--- SHORT TASK ---
Repeat the stretch of the records from the line containing "You are a computer-use" through the line containing "Instruction: Click the Accept button", both included.

--- MATERIAL TO PROCESS ---
◆ ◆ ◆ ◆ ◆ ◆ ◆
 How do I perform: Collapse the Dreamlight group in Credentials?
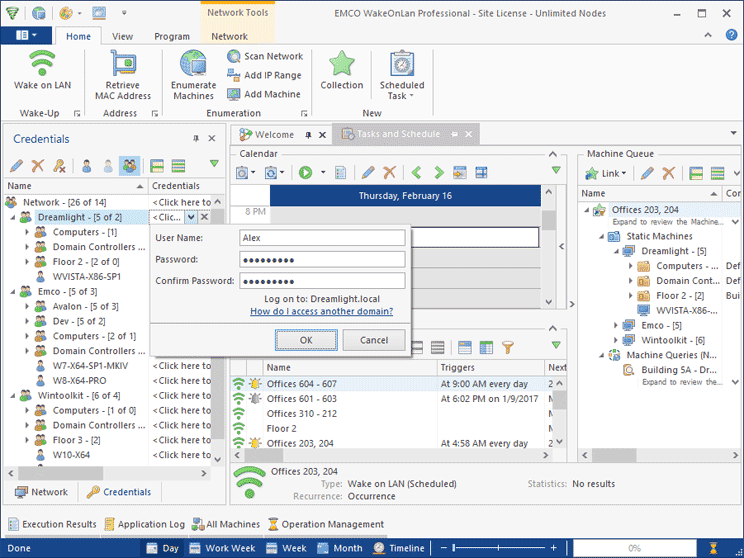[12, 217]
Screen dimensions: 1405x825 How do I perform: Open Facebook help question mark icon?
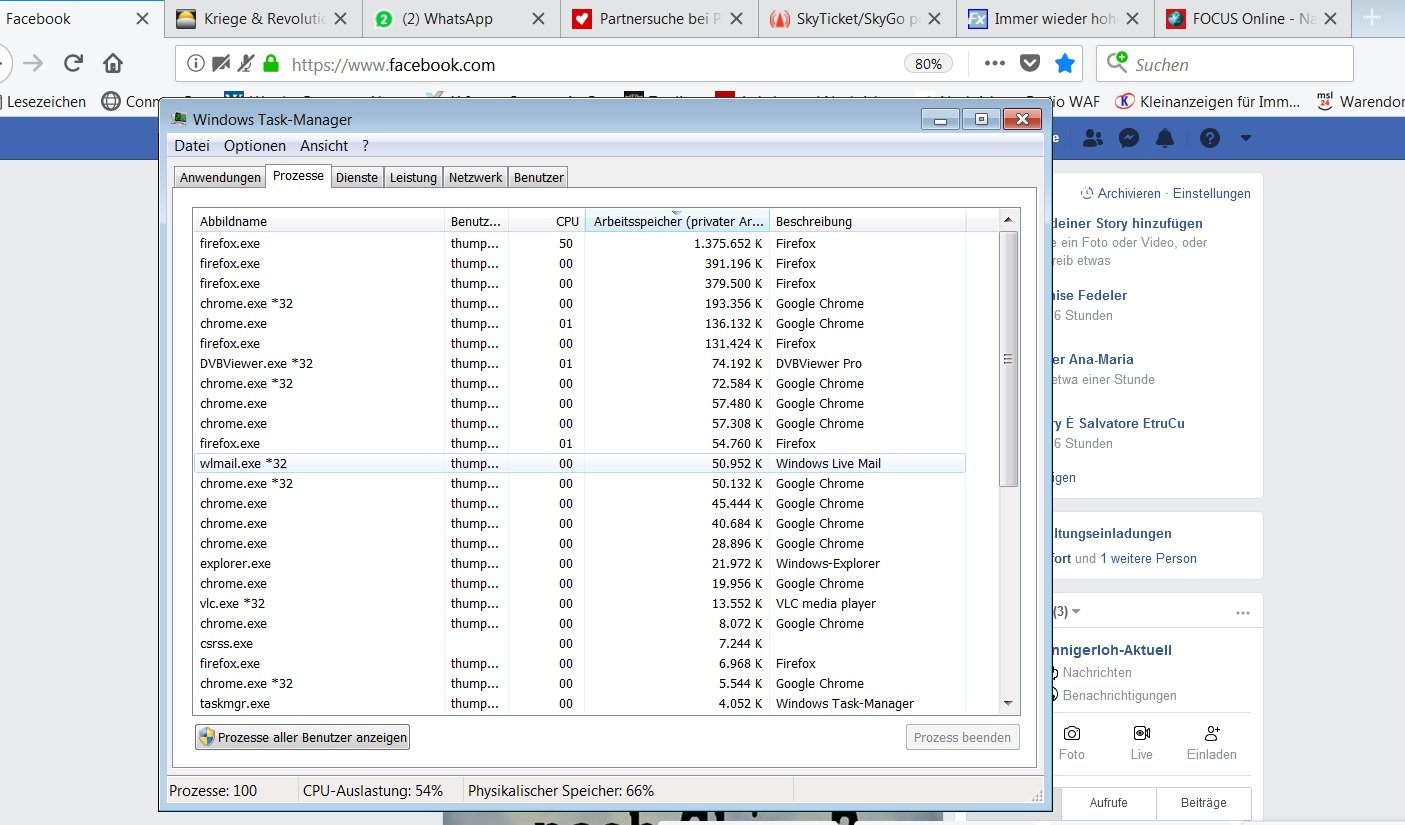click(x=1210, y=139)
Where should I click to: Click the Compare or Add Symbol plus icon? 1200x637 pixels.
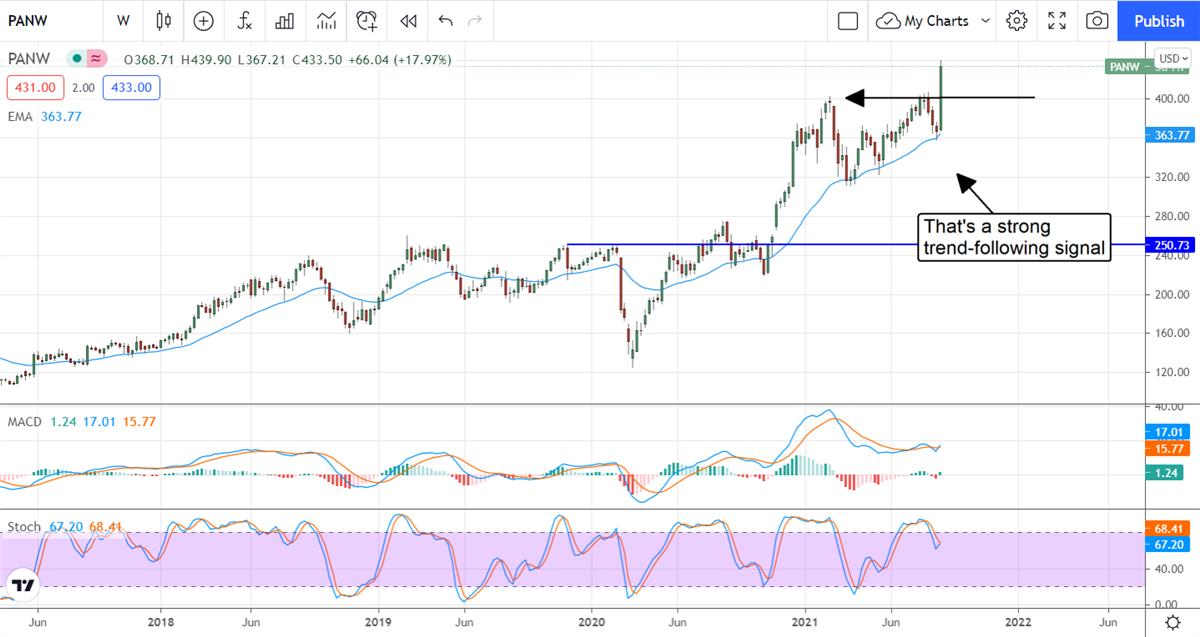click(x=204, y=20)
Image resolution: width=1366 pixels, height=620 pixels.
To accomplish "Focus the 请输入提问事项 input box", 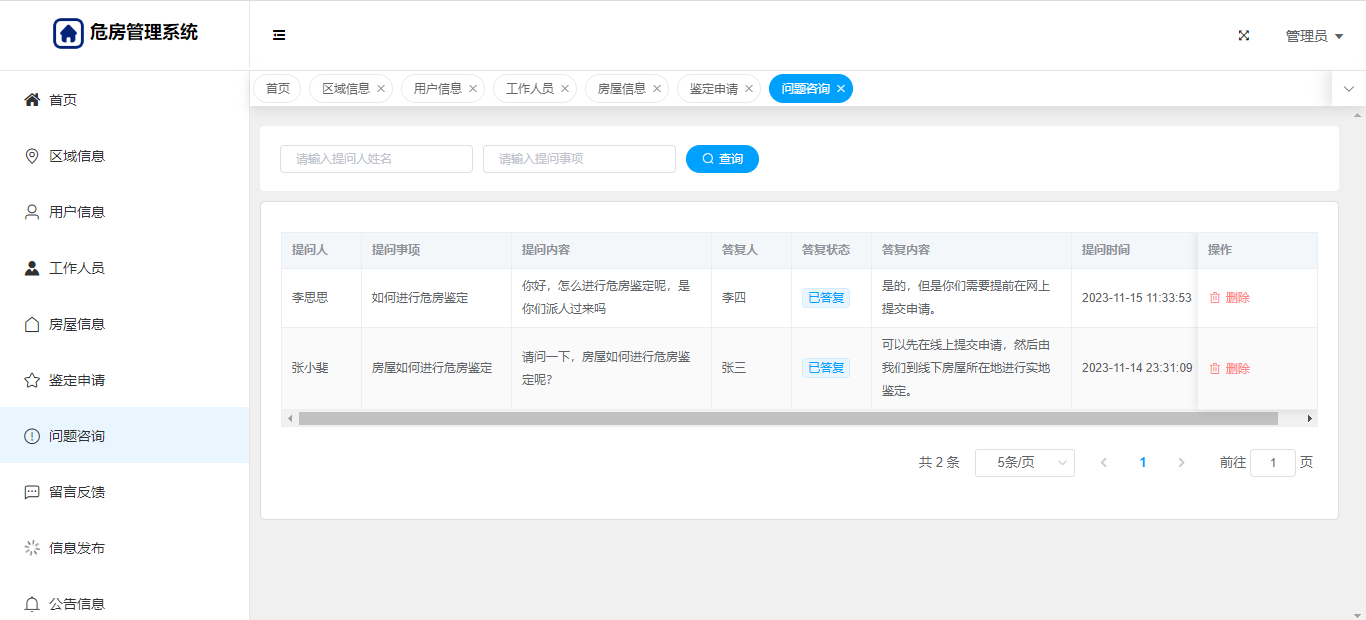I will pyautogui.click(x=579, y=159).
◆ ◆ ◆ ◆ ◆ ◆ ◆
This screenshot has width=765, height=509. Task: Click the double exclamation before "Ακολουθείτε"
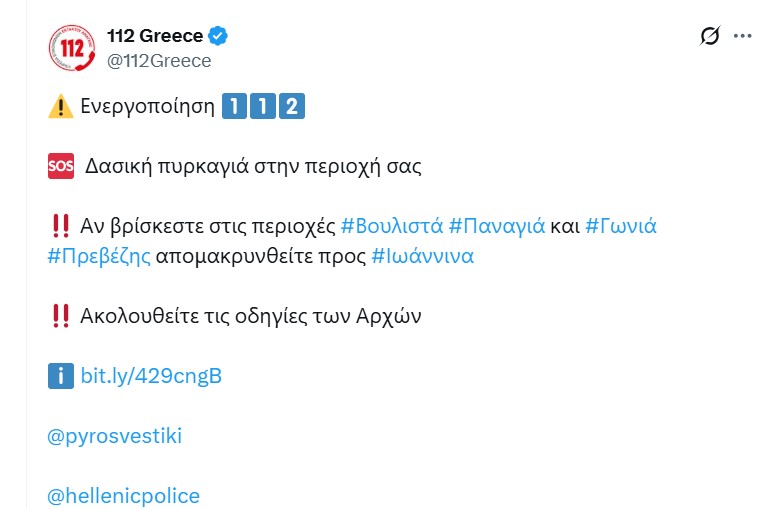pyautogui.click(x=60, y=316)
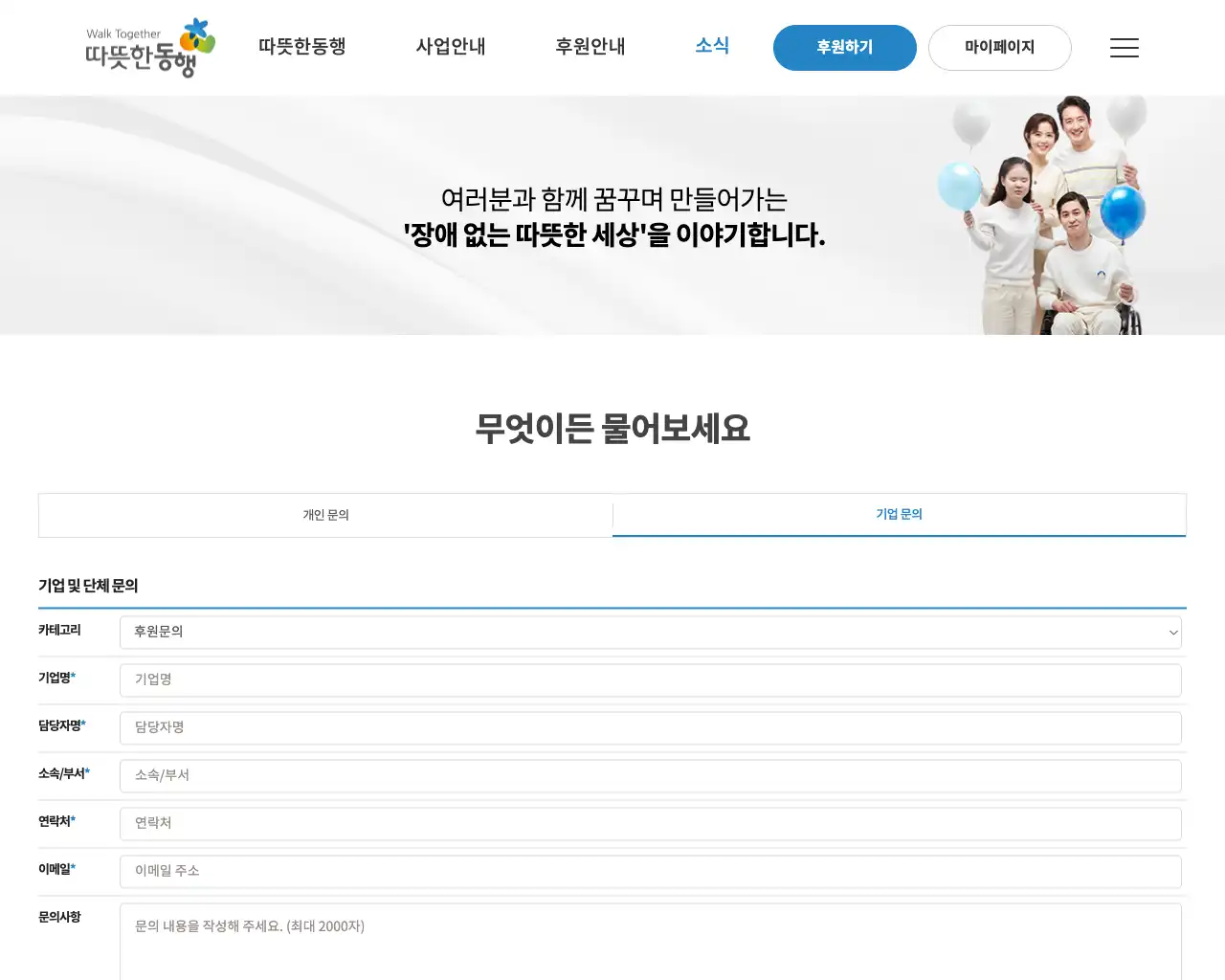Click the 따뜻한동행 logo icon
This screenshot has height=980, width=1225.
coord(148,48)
◆ ◆ ◆ ◆ ◆ ◆ ◆
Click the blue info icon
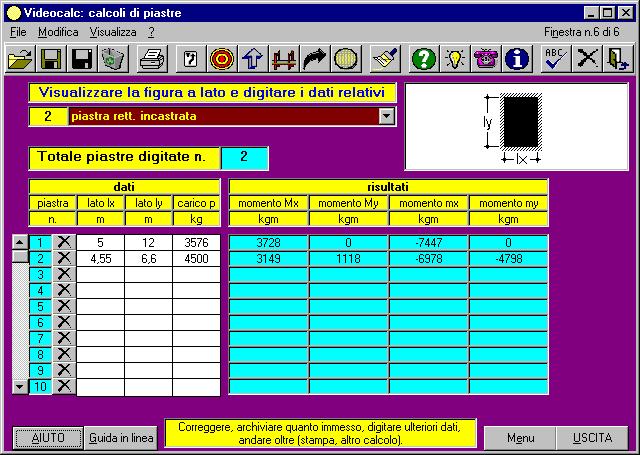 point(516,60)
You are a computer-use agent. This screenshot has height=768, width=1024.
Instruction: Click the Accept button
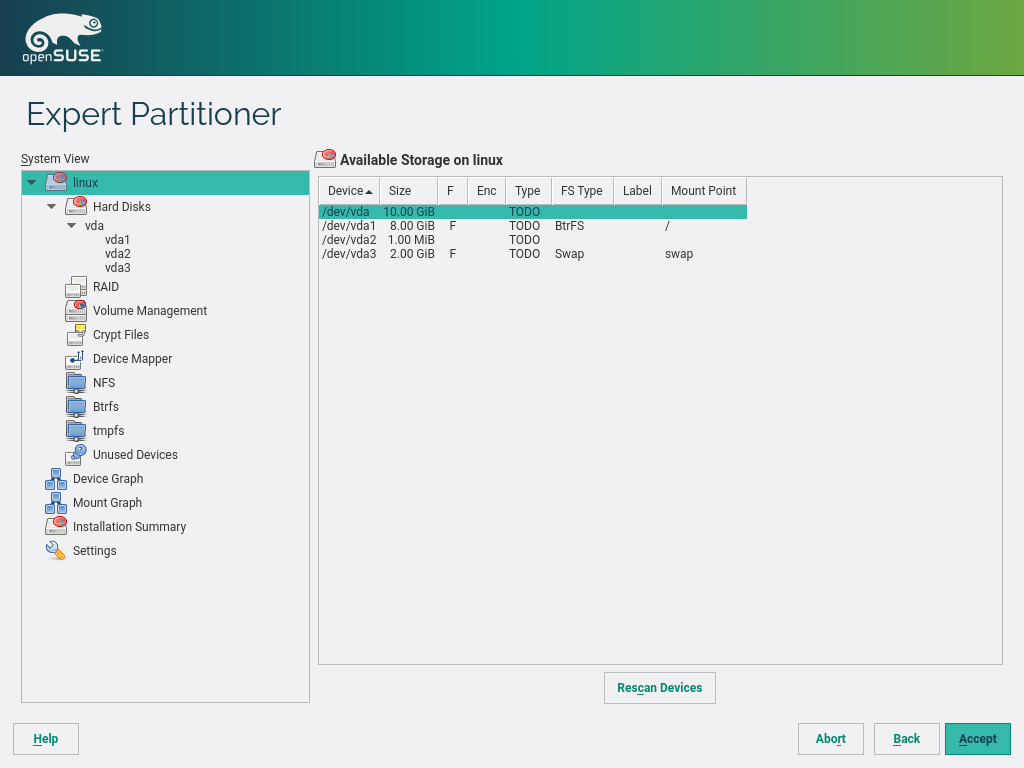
◆ ◆ ◆ ◆ ◆ ◆ ◆
--- RESPONSE BELOW ---
You are a computer-use agent. This screenshot has height=768, width=1024.
Instruction: Click the Accept button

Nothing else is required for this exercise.